**Description of the task**
Turn the material below into a JSON list of strings with one string per line, omitting blank lines and leaving the pictures out.

[start of Records for processing]

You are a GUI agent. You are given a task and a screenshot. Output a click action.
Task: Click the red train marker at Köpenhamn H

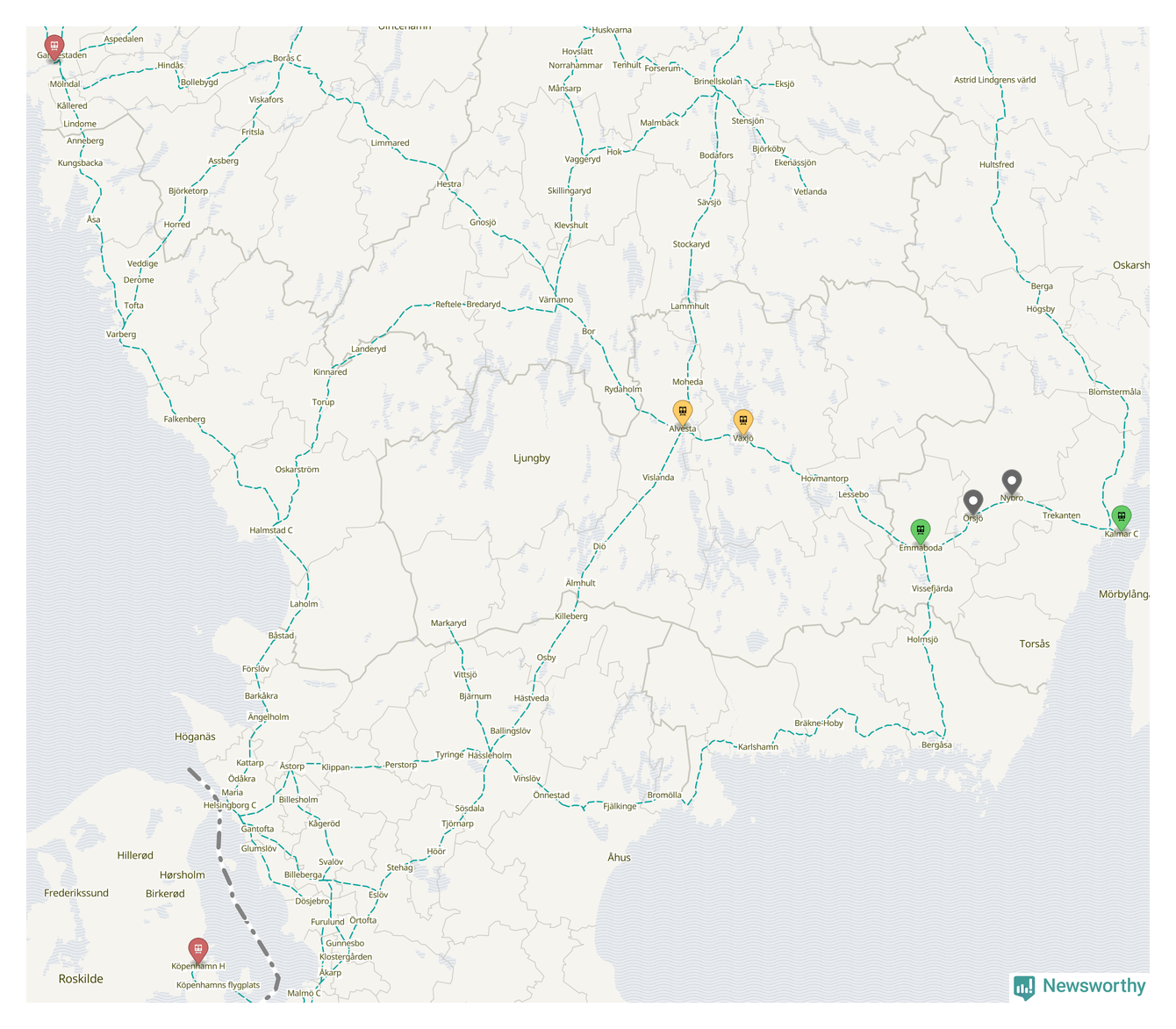click(198, 949)
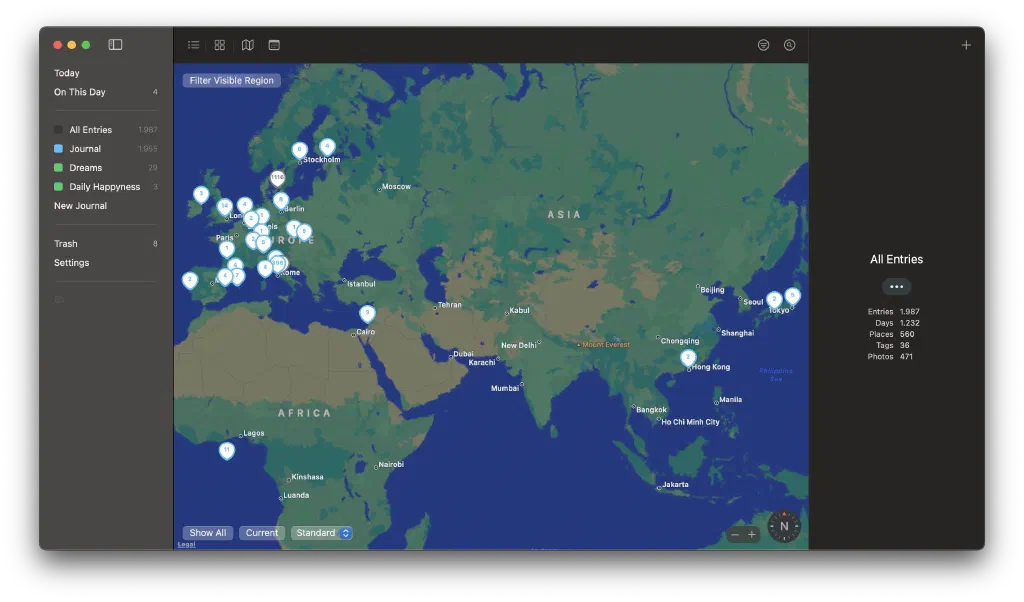Screen dimensions: 1024x602
Task: Switch to the list view icon
Action: click(x=193, y=44)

[end of Records for processing]

**Answer to this exercise**
[
  "You are a GUI agent. You are given a task and a screenshot. Output a click action.",
  "Task: Click the red train marker at Köpenhamn H",
  "click(198, 949)",
  "Screen dimensions: 1024x602",
  "Task: Switch to the list view icon",
  "Action: click(x=193, y=44)"
]